▶ **Extracto de página**
Entonces, ¿en qué ha
consistido su reinado?: En dar testimonio de la Verdad del amor de Dios,
deshaciendo la mentira del diablo.
Y ¿cómo ha dado ese
testimonio?: Muriendo por nosotros en la cruz para perdonar el pecado, amándonos
hasta la muerte para destruir la muerte. Este es nuestro Dios, y este es
nuestro Rey.
Ante Pilatos, Cristo,
prefiere el título de “testigo de la Verdad” como expresión de su realeza,
porque es así como será posible de nuevo su reinado en este mundo: Testificando
la verdad del Amor de Dios, con la entrega de su propia vida. “Nadie me
quita la vida, la doy yo voluntariamente, y deshaciendo al mismo
tiempo la mentira diabólica, con el perdón de los pecados y el don del Espíritu
Santo.
La Palabra nos hace comprender que el
Reino universal de Cristo, sitúa al hombre en la eternidad gloriosa de Dios,
como germen de una Nueva Creación que es su Iglesia. Cristo en la cruz
identifica su Reino con el Paraíso, cuando escucha la súplica del “ladrón”. El Paraíso hace referencia al “mundo”
anterior a la muerte del pecado, en el que Dios reinaba en el corazón de todo
lo creado. Pero, cuando el hombre escalando el árbol de la ciencia del bien y
del mal, expulsó a Dios de su corazón, se excluyó a sí mismo del Paraíso, abrió
la puerta al reinado de las tinieblas, y cerró su acceso al árbol de la vida.
De este paraíso fue expulsado el
hombre por el pecado, hasta que Cristo, constituido en Puerta, abierta por la
llave de la Cruz, le testificara la Verdad del amor de Dios, y por la fe, le franqueara
de nuevo el paso al árbol de la Vida que está en el Paraíso de Dios (cf. Ap 2, 7), y Dios reinara de nuevo en su
corazón. Que la puerta esté abierta, indica que el pecado ha sido
perdonado. Cristo había dicho que el Reino sufre violencia; está implicado en
un combate en el que hay que adentrarse para arrebatarlo. Hay que reconocerse
pecador suplicando el perdón de Dios, y acoger su oferta de misericordia en el
Evangelio, mediante el Bautismo.

▶ **Tarea requerida**
Continúa el texto sobre el reinado de Cristo a partir de su última oración.

▶ **Datos proporcionados**
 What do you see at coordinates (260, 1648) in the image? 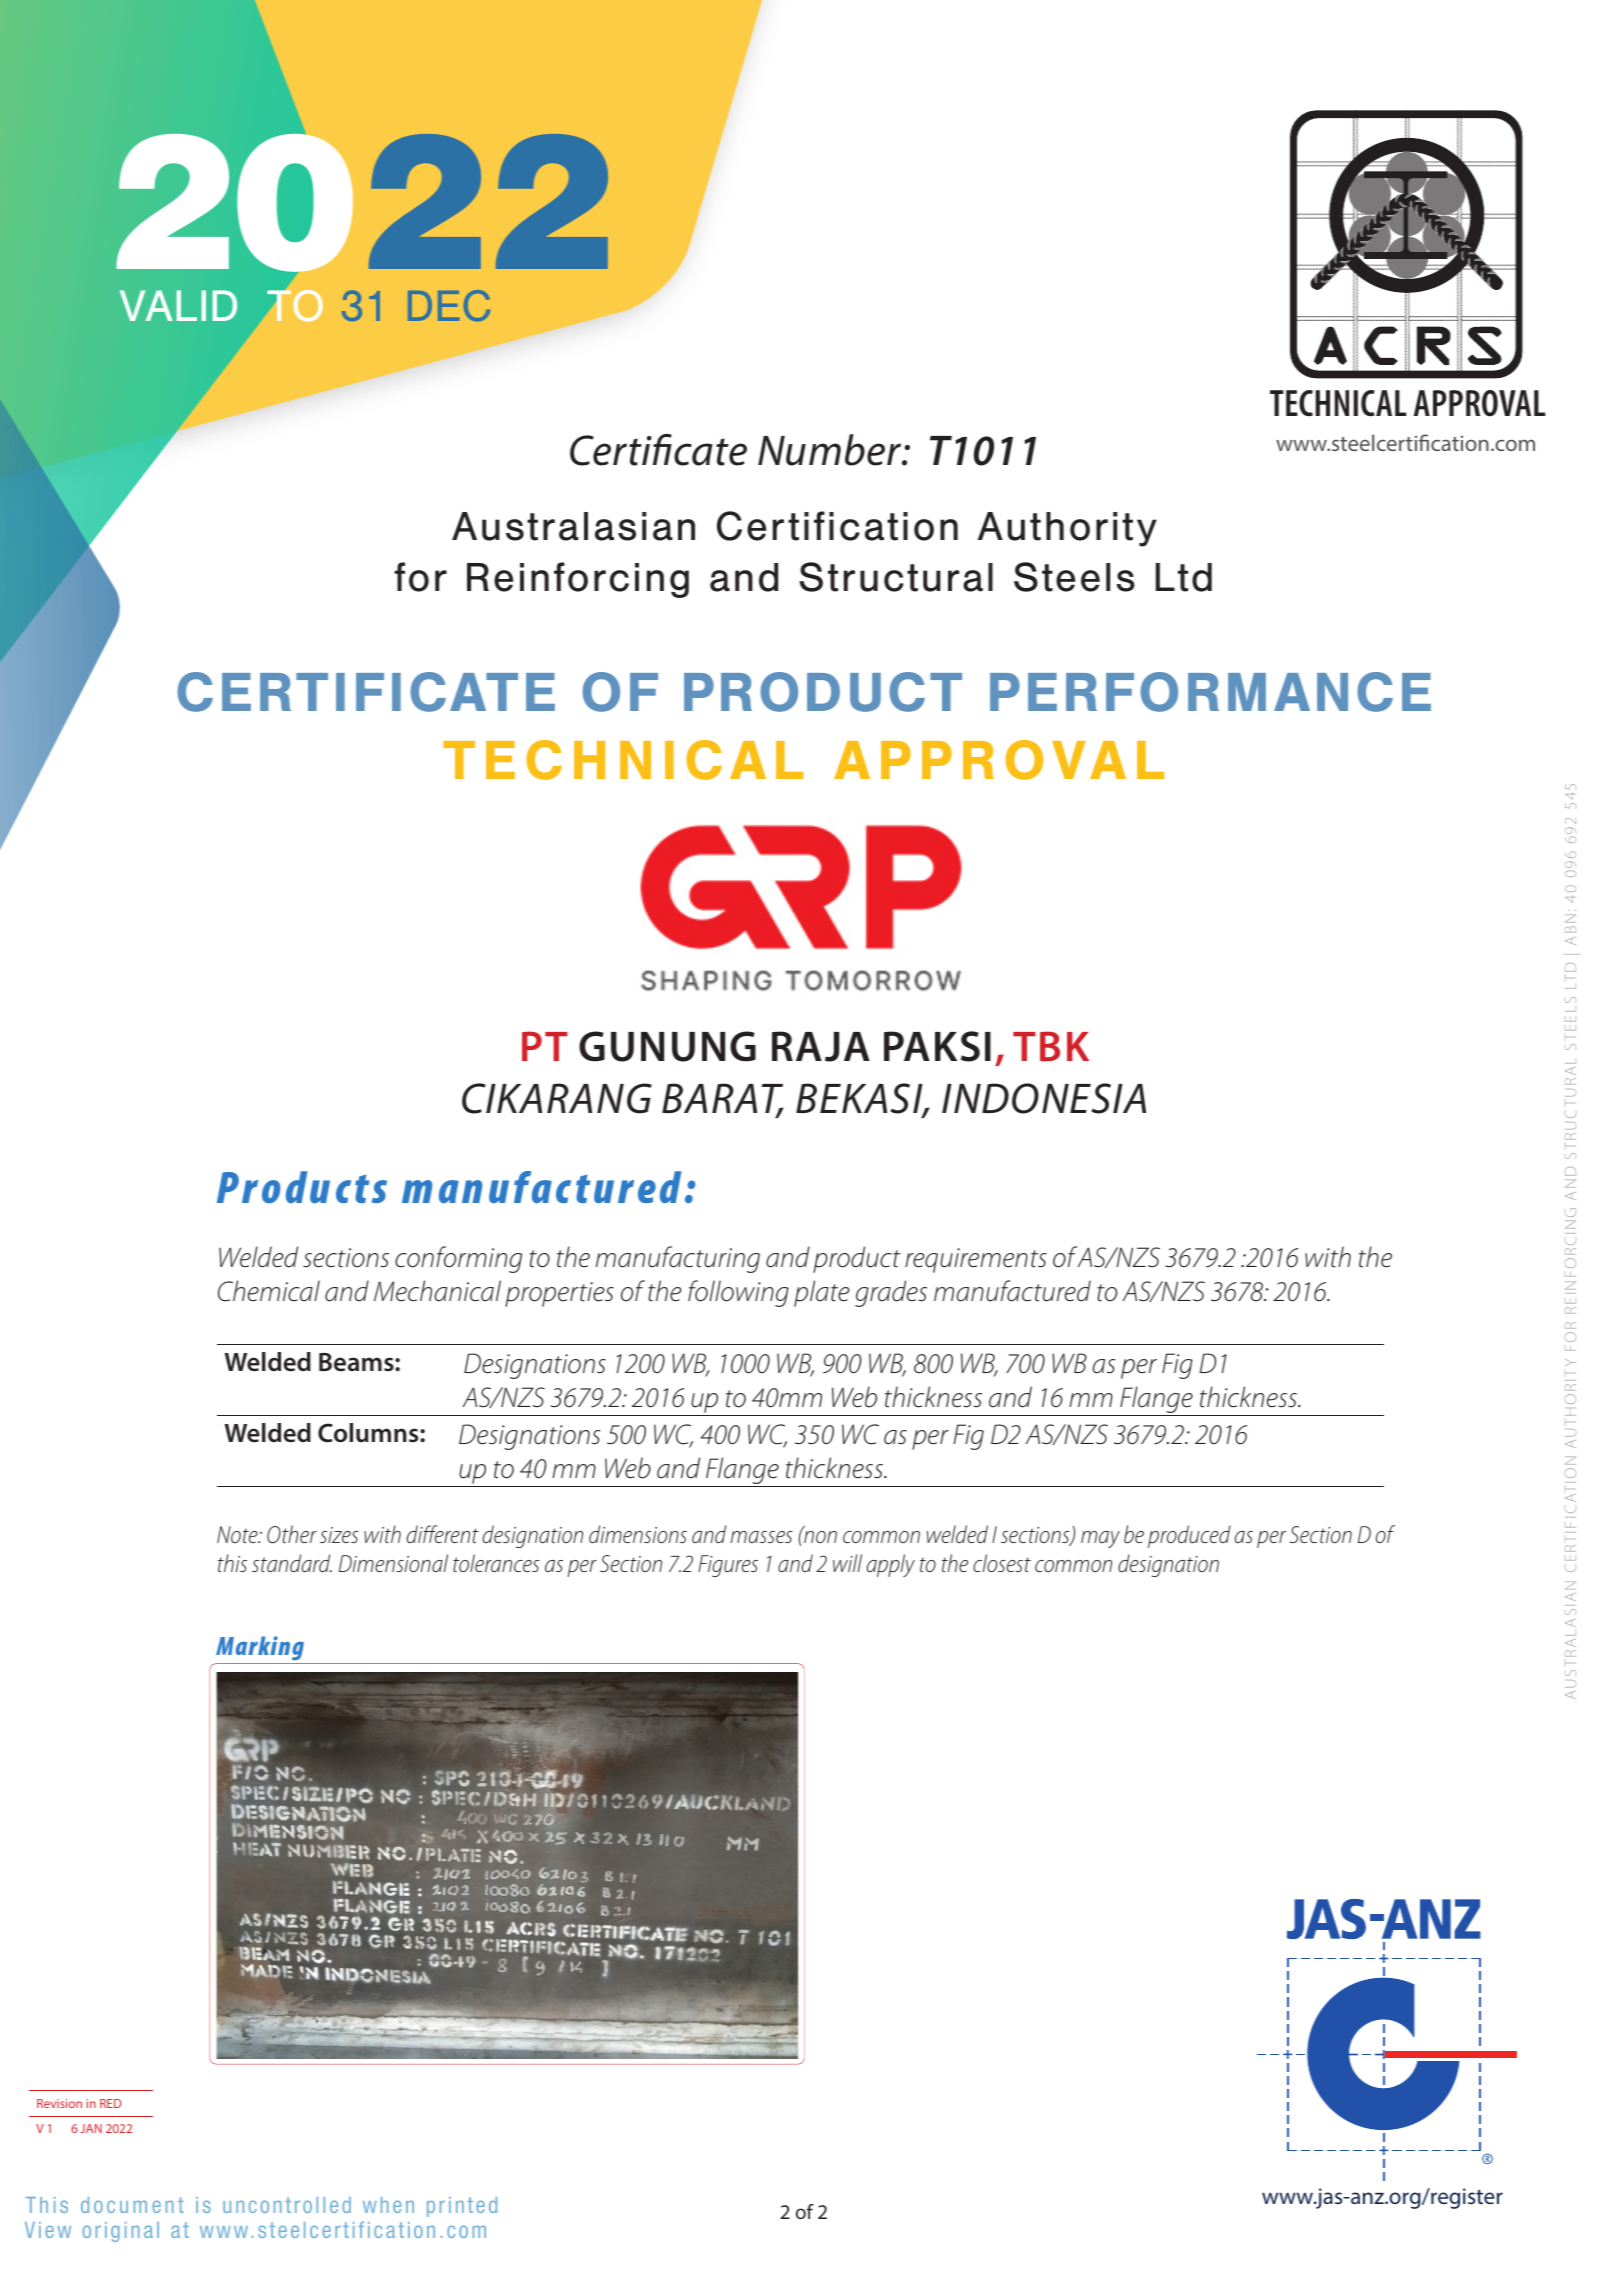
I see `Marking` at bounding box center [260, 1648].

▶ **La respuesta**
El malhechor pudo entonces cambiar la
maldición de su condena por la bendición de la Cruz de Cristo. Maravilloso
intercambio adquirido por la confesión de la fe, y por la invocación del Nombre
de Jesús. He aquí las virtudes misteriosas de la gracia que brotan de la cruz: Mientras
Pedro, ante la cruz, niega a Cristo, el malhechor colgado en lo más alto de
ella, lo proclama Señor. He aquí los frutos de la fe: Ver un crucificado y
reconocer al Rey. La gracia que actúa en lo secreto del corazón, espera el
momento apropiado para manifestarse. Recordemos a Bartimeo, a Zaqueo, o a la
Samaritana, mientras hoy recordamos a quien la tradición llama “Dimas”. La
invocación del nombre de Jesús y el reconocimiento de su reinado, han obtenido
de Cristo las palabras más emocionantes del Evangelio: “Hoy estarás conmigo en el Paraíso”.
Acoger a Cristo es acoger al que lo
envió, ante quien el pecado se disuelve, porque “nunca las aguas torrenciales podrán apagar el Amor, ni anegarlo los
ríos”.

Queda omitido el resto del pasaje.